Хмель, стр. 134

– Опять будут речи, э?

– Теперь и рысаки в стойлах ржут, как перед потопом.

– Рысаки в стойлах? – повеселел хозяин, подтягивая живот, покуда Ионыч управлялся с пуговками штанов. – Оно так, Ионыч, все ржут, а толку мало.

– Как бы до голодухи не доржались.

– А? Что? До голодухи? Доржутся. К весне зубы на полку положат. Про рысаков не забыть бы. Огорошу почтенных гостей! Как на грех, уши заложило. Ты это, таво, посади рядом со мной Володю, а с другой стороны, э, Чевелева, а?

– Не могу знать, Михайла Михайлович. Хозяйка распоряжается.

– Господи! До каких же пор, а? И поясницу не разогнуть. Пиявок бы поставить. Есть пиявки? А? Что?

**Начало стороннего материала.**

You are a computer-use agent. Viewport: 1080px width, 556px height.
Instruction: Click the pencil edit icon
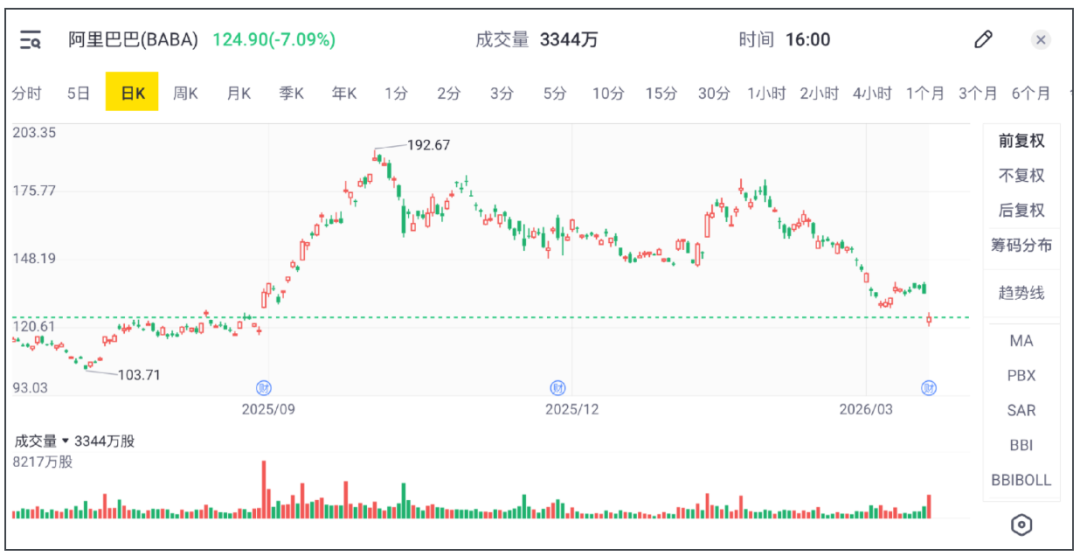point(983,40)
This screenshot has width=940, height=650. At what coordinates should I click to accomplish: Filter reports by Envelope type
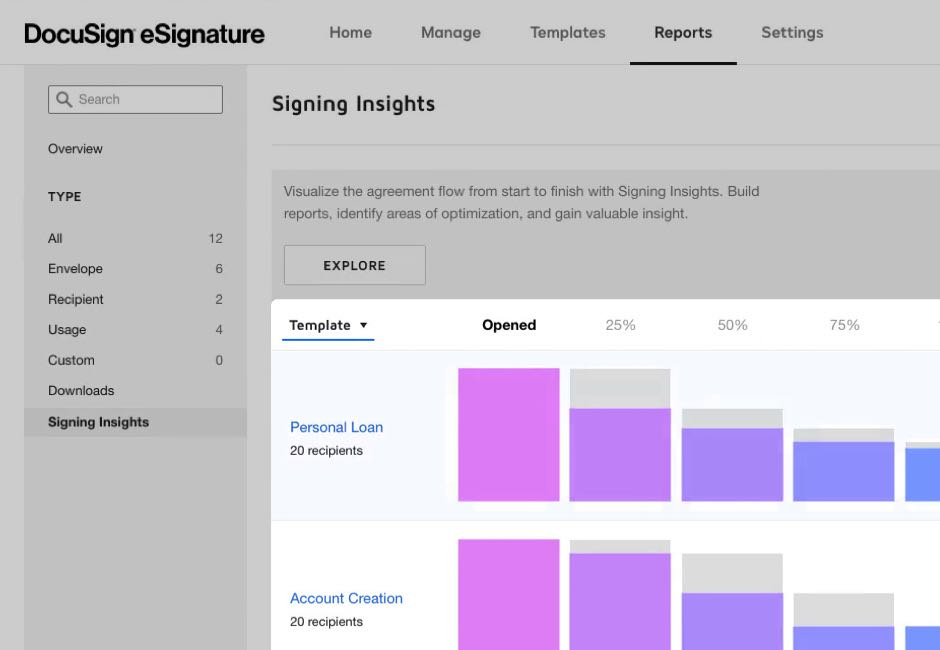tap(75, 269)
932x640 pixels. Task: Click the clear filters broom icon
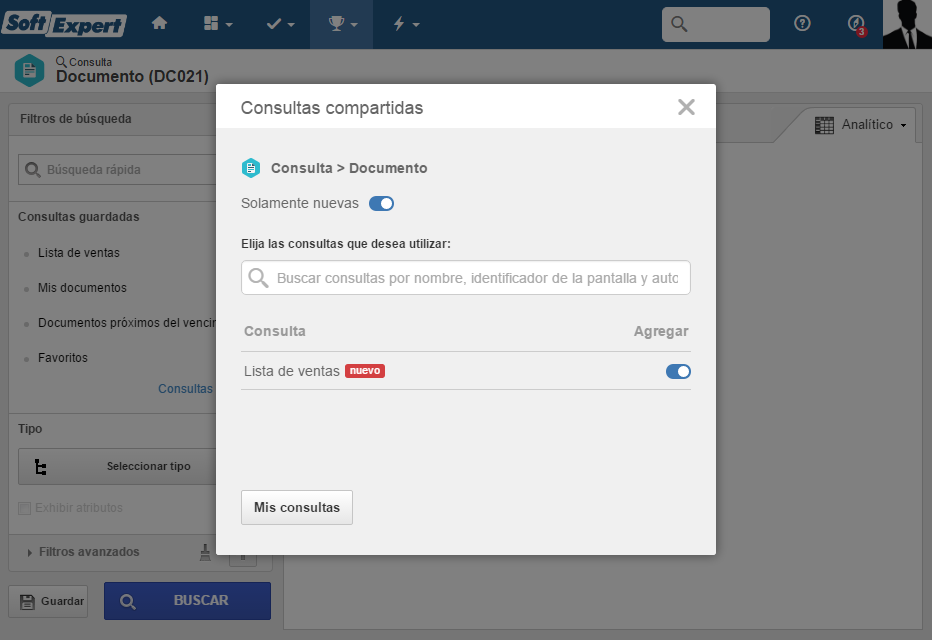pyautogui.click(x=205, y=552)
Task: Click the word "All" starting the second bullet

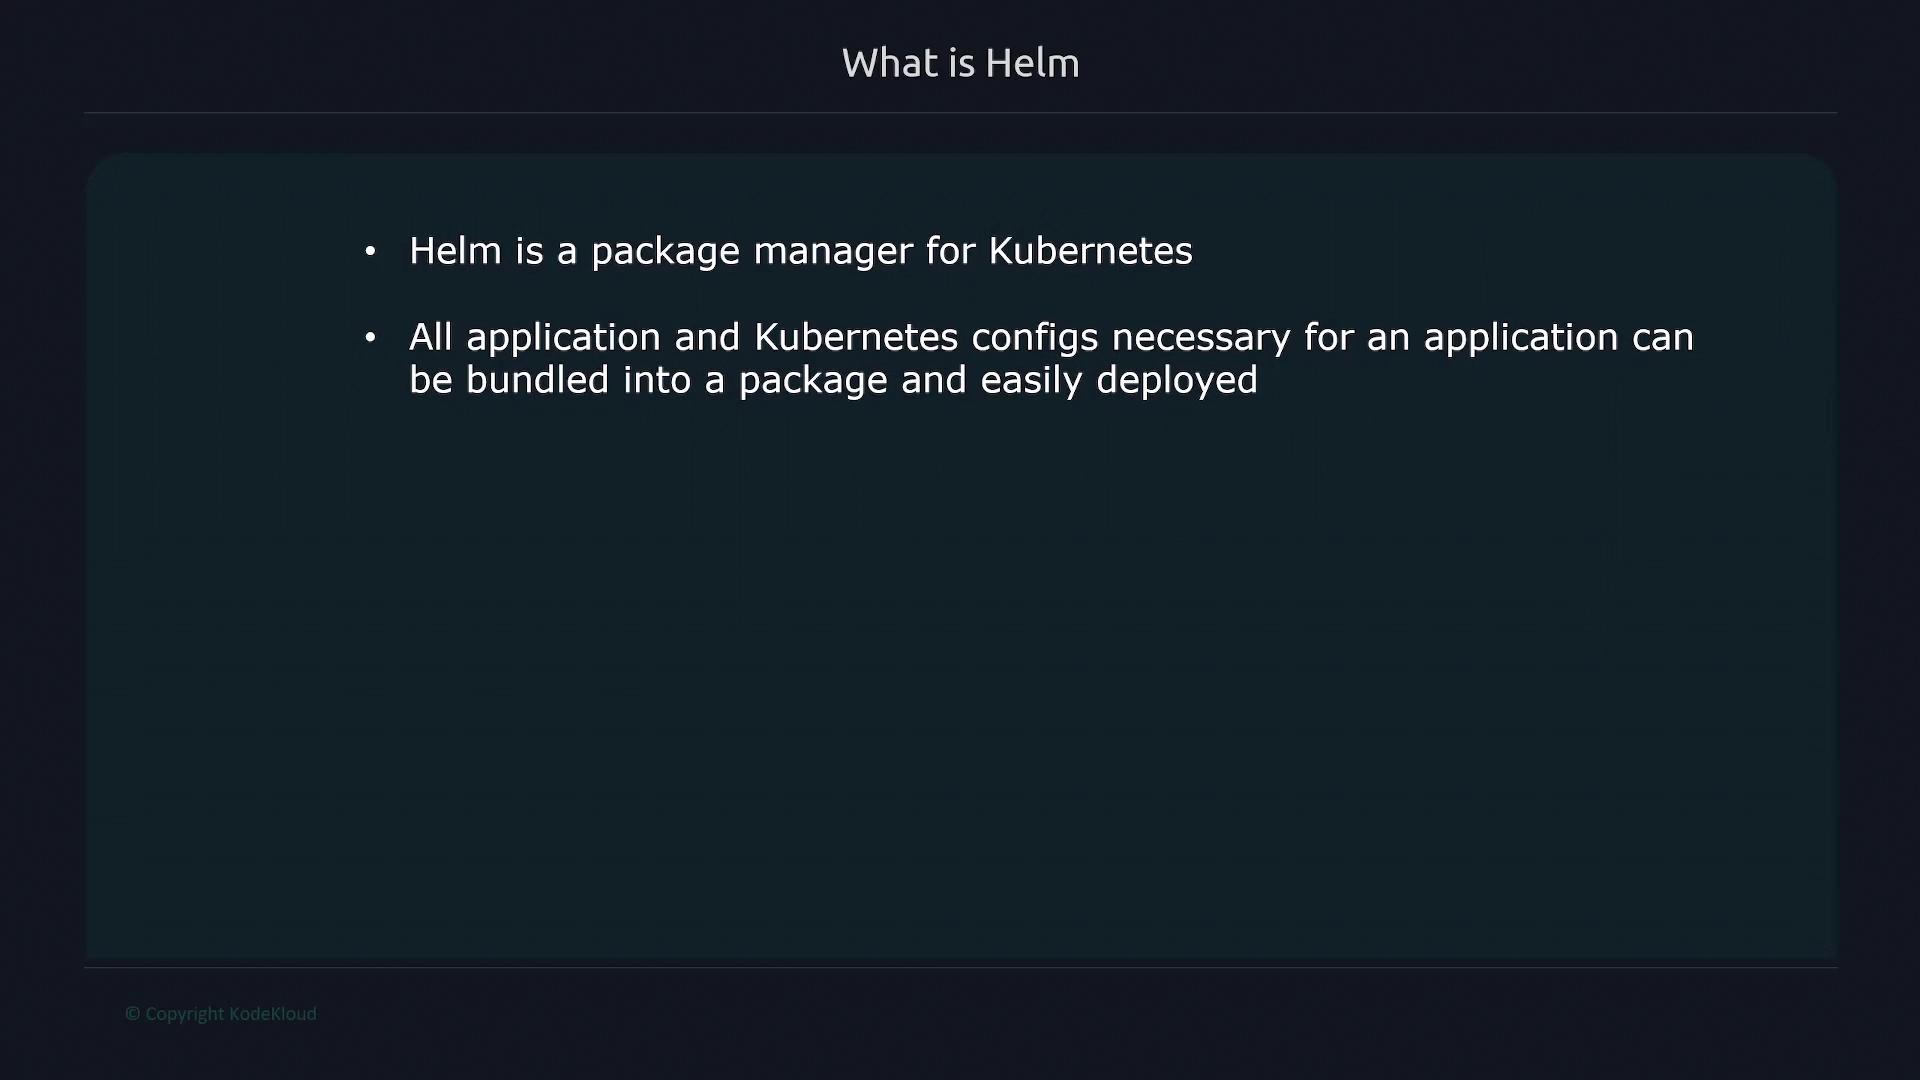Action: [431, 337]
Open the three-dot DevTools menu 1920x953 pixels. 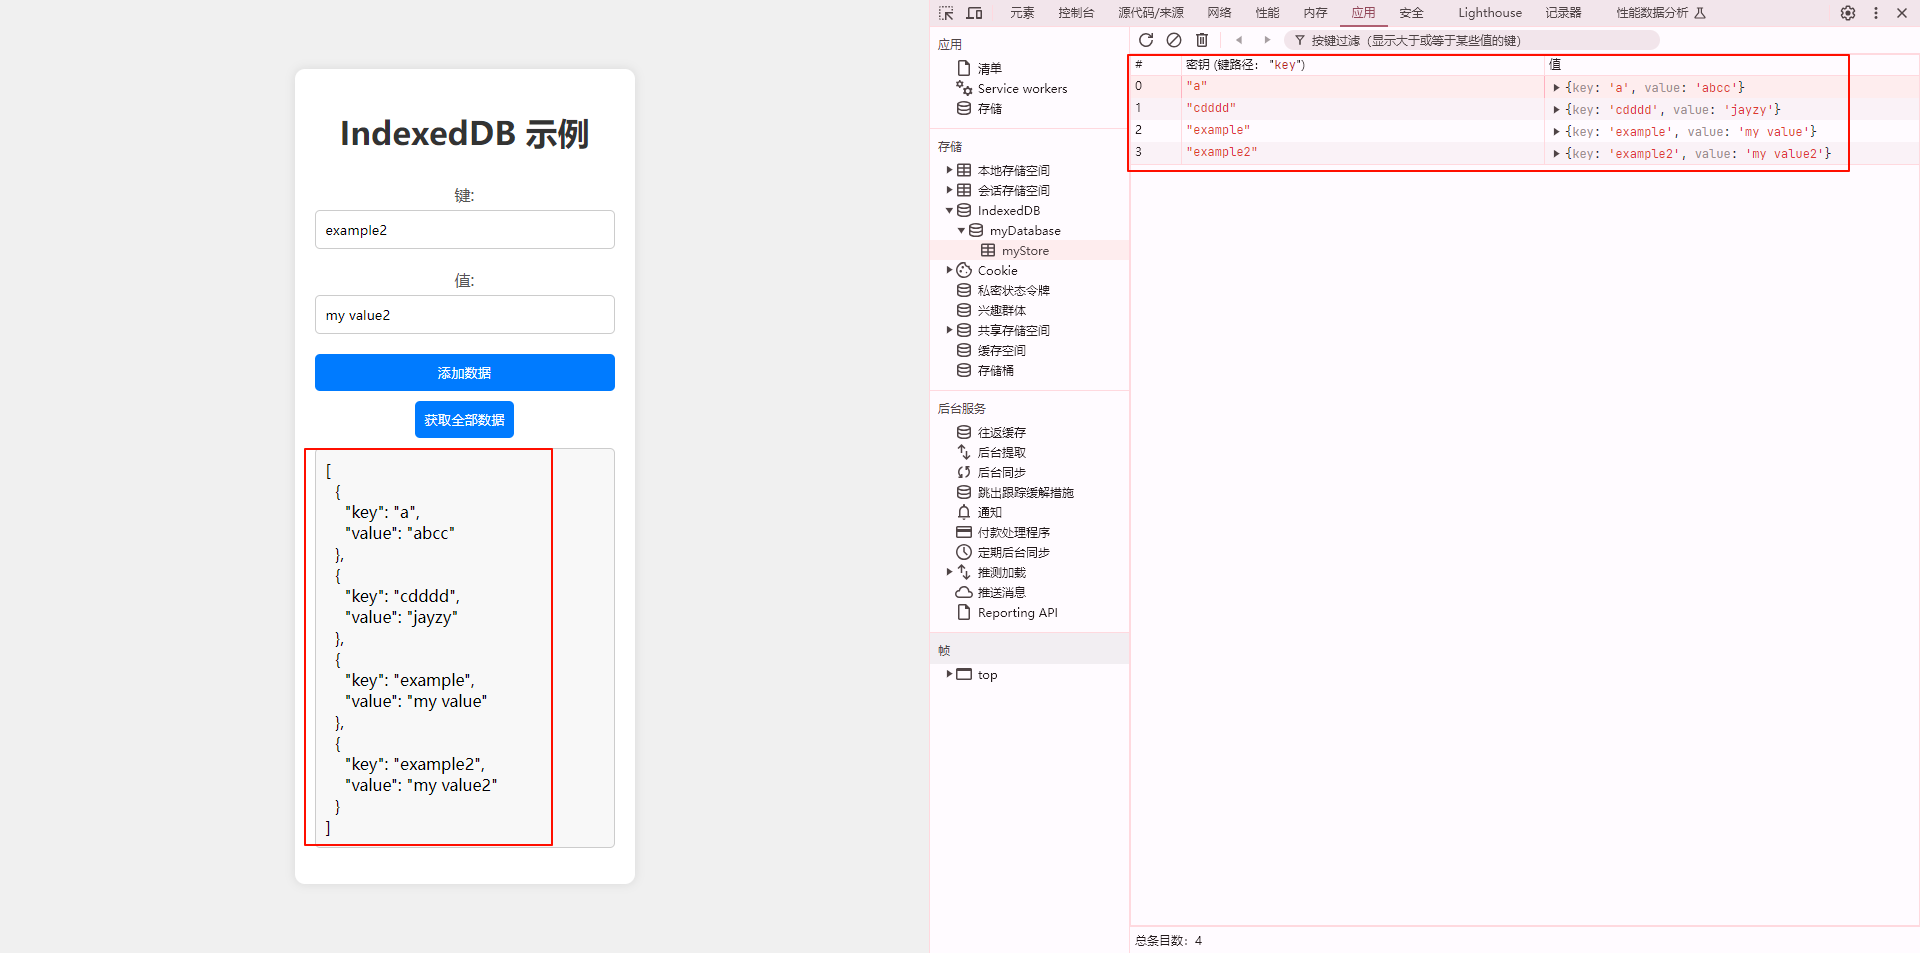click(x=1876, y=13)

Пиявки, конечно, припасены у Ионыча, и он их поставит, как только разойдутся гости.

IV

… Дарьюшка заблудилась в лиловом нагромождении скал. Красноярские «Столбы» – любимое место для прогулок горожан!

Кругом каменные глыбы, кремнистые кинжалы, выпирающие из земли, лохматые ели, сосны и фиолетовая тьма. Она бежит между замшелыми соснами возле серых «Столбов», куда когда-то ходила с гимназистами, карабкается по истоптанным залысинам камней, а следом за нею орущий Потылицын: «Опамятуйся, Дарья Елизаровна, опамятуйся!» Дарьюшка бежит, бежит, зовет на помощь, но не слышит собственного голоса, задыхается, и вдруг ее схватил Потылицын…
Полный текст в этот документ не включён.